Stochastic Geometry-based Analysis of LEO Satellite Communication Systems

TL;DR

This paper analyzes the coverage performance of LEO satellite systems using stochastic geometry, comparing their effectiveness to fiber-based coverage in rural areas, and provides insights on system parameters for optimal coverage.

Contribution

It introduces a stochastic geometry framework to evaluate LEO satellite coverage, considering multiple altitudes and satellite distributions, and compares it with terrestrial fiber coverage.

Findings

LEO satellite systems improve coverage probability in rural areas.

Optimal satellite density and altitude depend on system performance goals.
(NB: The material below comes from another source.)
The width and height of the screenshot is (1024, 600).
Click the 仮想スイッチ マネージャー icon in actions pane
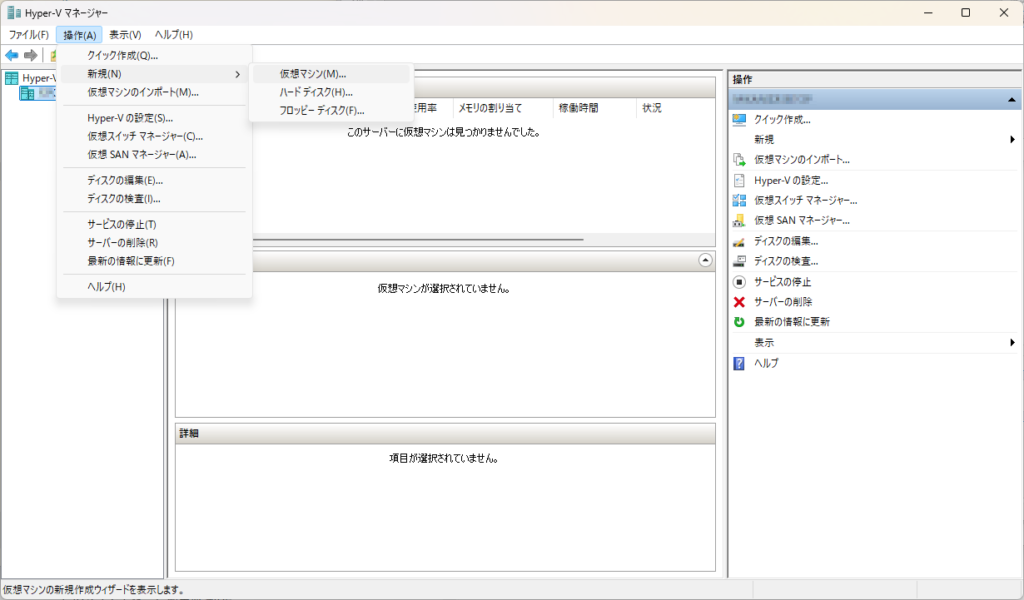[739, 200]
LEO systems can outperform fiber-connected base stations under certain conditions.

Abstract

This letter studies the performance of a low-earth orbit (LEO) satellite communication system where the locations of the LEO satellites are modeled as a binomial point process (BPP) on a spherical surface. In particular, we study the user coverage probability for a scenario where satellite gateways (GWs) are deployed on the ground to act as a relay between the users and the LEO satellites. We use tools from stochastic geometry to derive the coverage probability for the described setup assuming that LEO satellites are placed at n different altitudes, given that the number of satellites at each altitude ak is Nk for all k. To resemble practical scenarios where satellite communication can play an important role in coverage enhancement, we compare the performance of the considered setup with a scenario where the users are solely covered by a fiber-connected base station (referred to as anchored base station or ABS in the rest of the paper) at a relatively far distance, which is a common challenge in rural and remote areas. Using numerical results, we show the performance gain, in terms of coverage probability, at rural and remote areas when LEO satellite communication systems are adopted. Finally, we draw multiple system-level insights regarding the density of GWs required to outperform the ABS, as well as the number of LEO satellites and their altitudes.